France Dimanche
- Categories: News magazine
- Frequency: Weekly
- Publisher: Czech Media Invest
- Total circulation: 575,000 (2007)
- Founded: 1946; 80 years ago
- Country: France
- Based in: Paris
- Language: French
- Website: Official website
- ISSN: 0015-9549

= France Dimanche =

French weekly celebrity news magazine

France Dimanche (English: France Sunday) is a French weekly celebrity news magazine published by Czech Media Invest with a circulation of about 150.00 copies. Similar to British tabloids, but with a weekly circulation, it covers celebrity gossip and scandals since 1946.

==History==
France Dimanche was established in 1946, at the end of World War II with the aim of providing entertainment for the masses. It publishes every Sunday and uses colourful pictures and headlines providing details on the lives of celebrities such as their health, financial status and personal relationships. Its writers work under pseudonyms. General news and literary content are not covered extensively.

The demographics of its readers mainly include older people and women aged between 35 and 50. Along with Ici Paris, France-Soir and Paris-Match it is considered part of the presse de sensation, i.e. the sensationalist media. It is also considered a part of the presse indiscrète, the French equivalent of the tabloid press. François Truffaut was a writer for the magazine who also worked as a photographer for the publication.

In 2010, France Dimanche published an article which it said to be an interview of the deaceased Claude François by a medium.

In 2019, Hachette sold France Dimanche and other magazines to Czech Media Invest, parent of Czech News Center.

==Circulation==
In 1949 the circulation of France Dimanche was 450,000 copies. Its circulation in the mid-1990s was about 650,000 copies. In 2001 the magazine had a circulation of 566,000 copies. In 2004 the magazines sold 537,011 copies. Its circulation was 575,000 copies in 2007.

==Star coverage==
In 1956 the news magazine carried pictures of Brigitte Bardot embracing affectionately with Roger Vadim under the headline "Et pourtant si! Il divorcent!" (And yet it's true, the divorce is on!). A 1960s article under the headline "La Défaite des mauvaises femmes" (The downfall of the bad women) chronicles the separations of Maria Kallas, Eva Bartok and Brenda Lee from the "men they seduced", as the magazine claimed at the time. Another article of the same decade carries the headline "Sooner or later Love is defeated by Scandal". During that era the magazine enumerated the love affairs of Brigitte Bardot, all the while keeping moralising criticism of the star to a minimum.

==Seizure==
In 1949, copies of the news magazine were seized during the weekend in France, prior to their distribution, because they were carrying pictures of Princess Margaret and her entourage, during her vacation at the island of Capri, which were deemed to be an insult. The seizure of the papers occurred under orders of Police inspector Finault of the Paris prefecture who claimed that the pictures "would have angered the King of a great and friendly country".
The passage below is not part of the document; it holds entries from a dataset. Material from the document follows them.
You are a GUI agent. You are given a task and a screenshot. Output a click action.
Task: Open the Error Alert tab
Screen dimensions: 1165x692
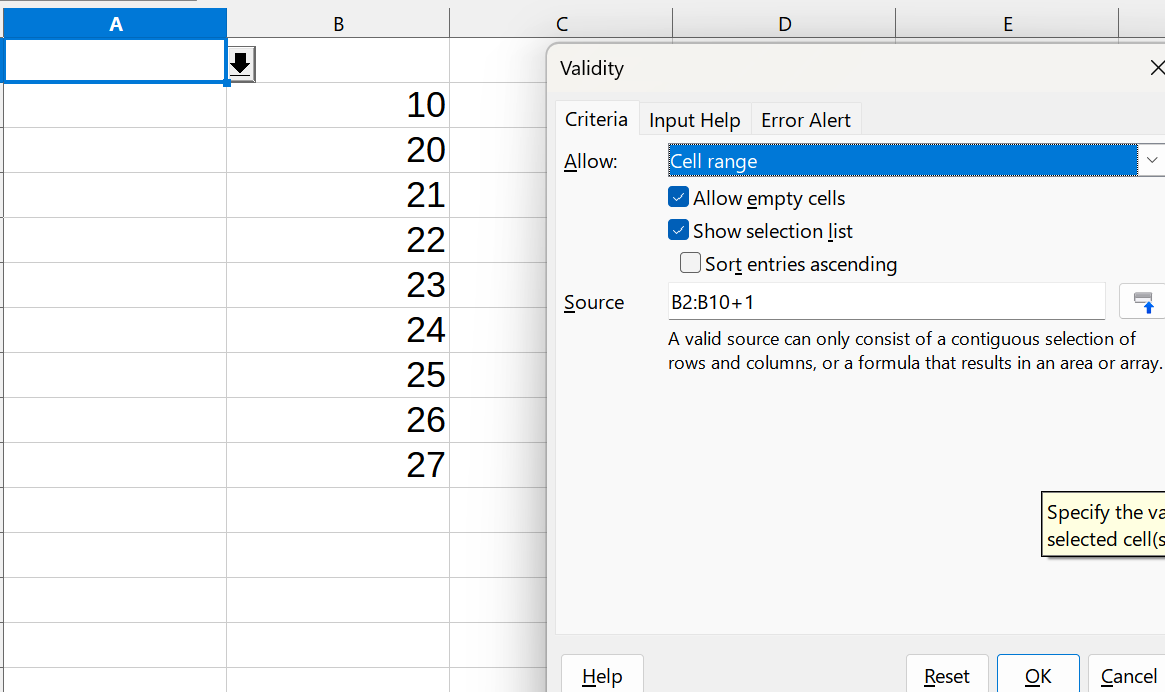pos(806,119)
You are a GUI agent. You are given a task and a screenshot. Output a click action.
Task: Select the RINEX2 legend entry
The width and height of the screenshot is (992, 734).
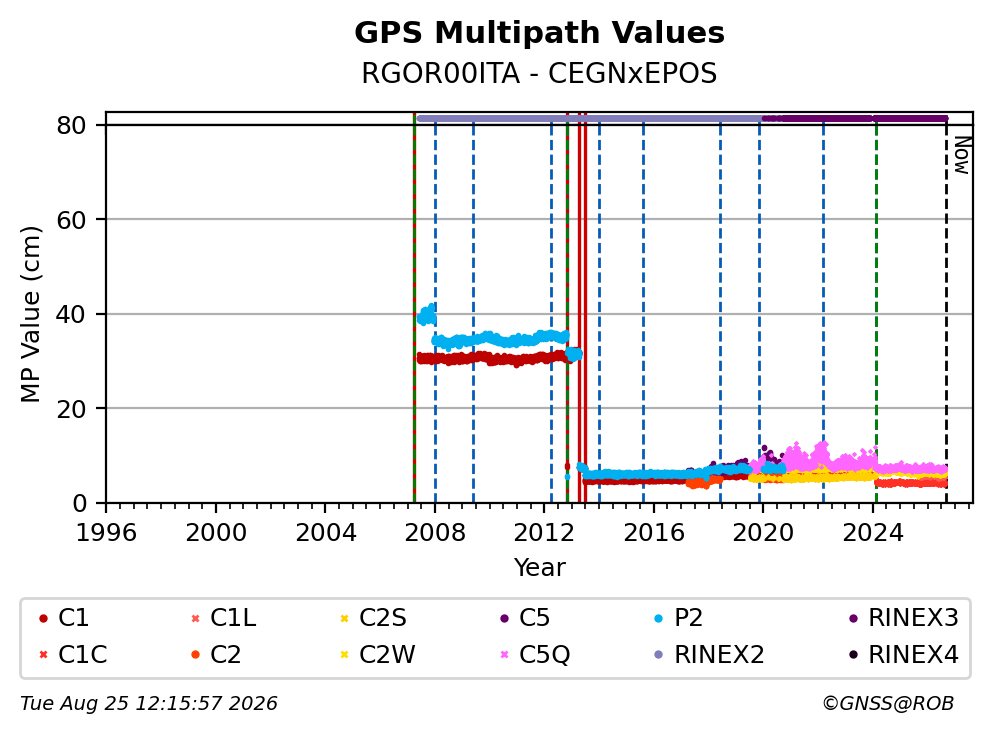(x=709, y=654)
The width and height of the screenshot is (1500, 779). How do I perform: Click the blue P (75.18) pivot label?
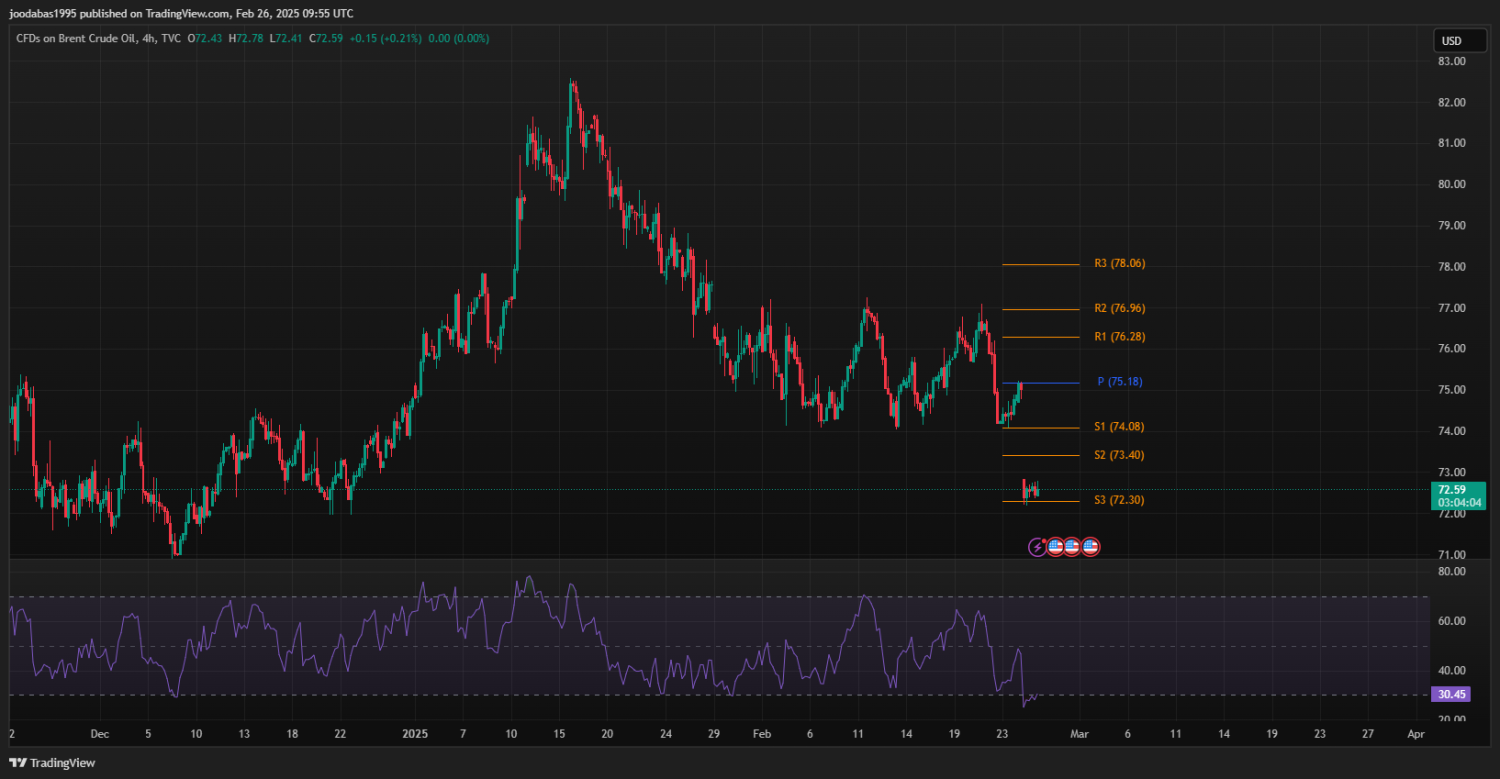click(1120, 382)
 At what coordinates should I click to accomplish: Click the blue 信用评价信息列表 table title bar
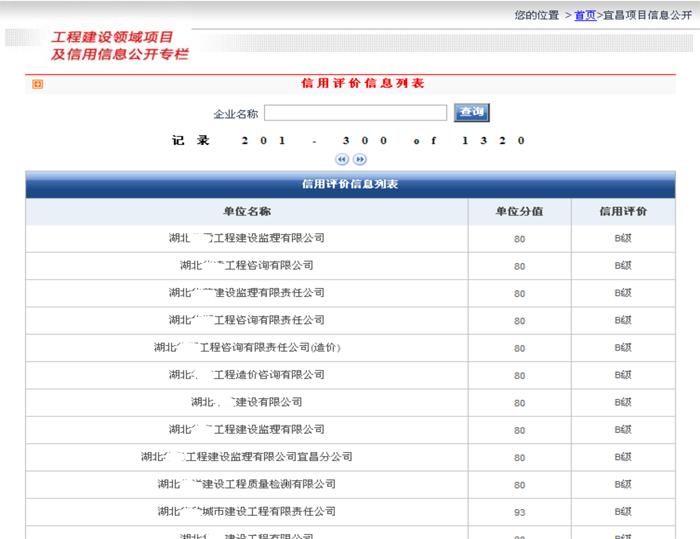pyautogui.click(x=350, y=184)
One of the pictures in contention showed the back of a nude female sitting on the rocks. The news magazine had announced at the time that the identity of the nude female in that picture could not be determined. Another picture showed the princess boarding a boat but the bathing suit could not be discerned.
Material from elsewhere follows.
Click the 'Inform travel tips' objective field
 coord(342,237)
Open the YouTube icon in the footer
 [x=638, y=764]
The seizure was made under a law covering "insults to the head of a foreign state". The paper issued a statement protesting "such an attack on the Liberty of the Press. Max Corre, general manager of France Dimanche at the time, had stated that the seizure was illegal and that he was preparing legal action. Corre also said that the pictures had also been published in Italy and that a modified edition of France Dimanche would be available on Tuesday.

The French Ministry of External Affairs had said at the time that it ordered the police to seize the papers at the request of the British Embassy. In turn, a spokesman of the British Embassy denied that the prefect of police had acted pursuant to a complaint launched by then British ambassador to France Sir Oliver Harvey.
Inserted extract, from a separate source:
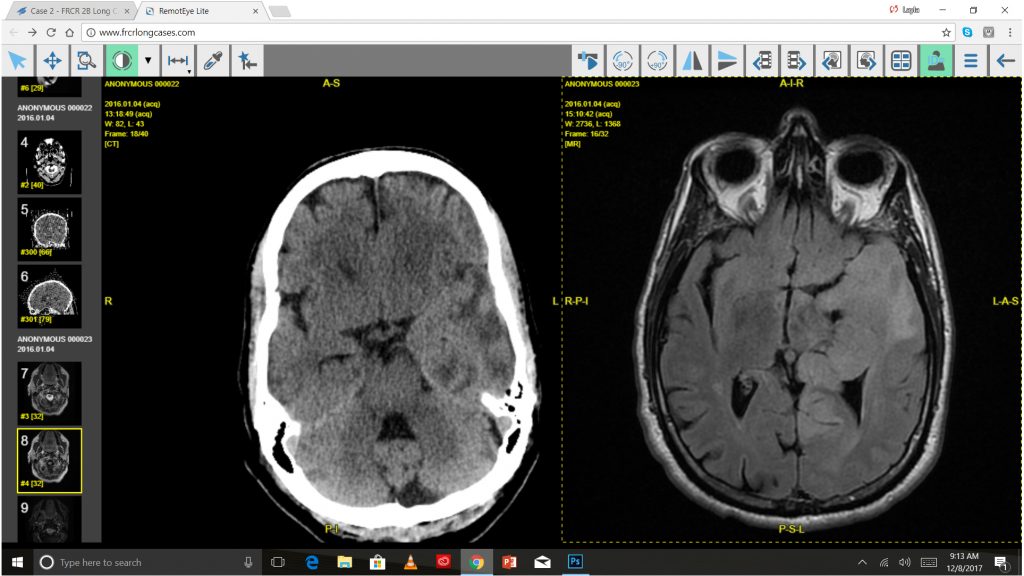Select the arrow pointer tool
Screen dimensions: 1024x576
click(17, 61)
The French press union issued a statement condemning the "publication in a weekly newspaper of photographs claiming to represent a distinguished personality belonging to the family of the chief of state of a friendly nation". The union did not specify France Dimanche by name so it was nor clear if the statement referred to it or Samedi Soir which had also published the pictures at the time.

The newspaper Ce Matin called the photographer "irresponsible" and commented that the pictures would cause a scandal in Britain, "not because they showed the splendid figure of the young princess, but because T. C. Harvey, the Queen's private secretary, was wearing a hat while leading the Princess", an action which the newspaper called "a little off-hand".

==Lawsuits==
The paper was sued in 1955 by Marlene Dietrich for publishing personal details about her.

In 1965, Gérard Philipe sued the magazine for publishing an article about his son's illness.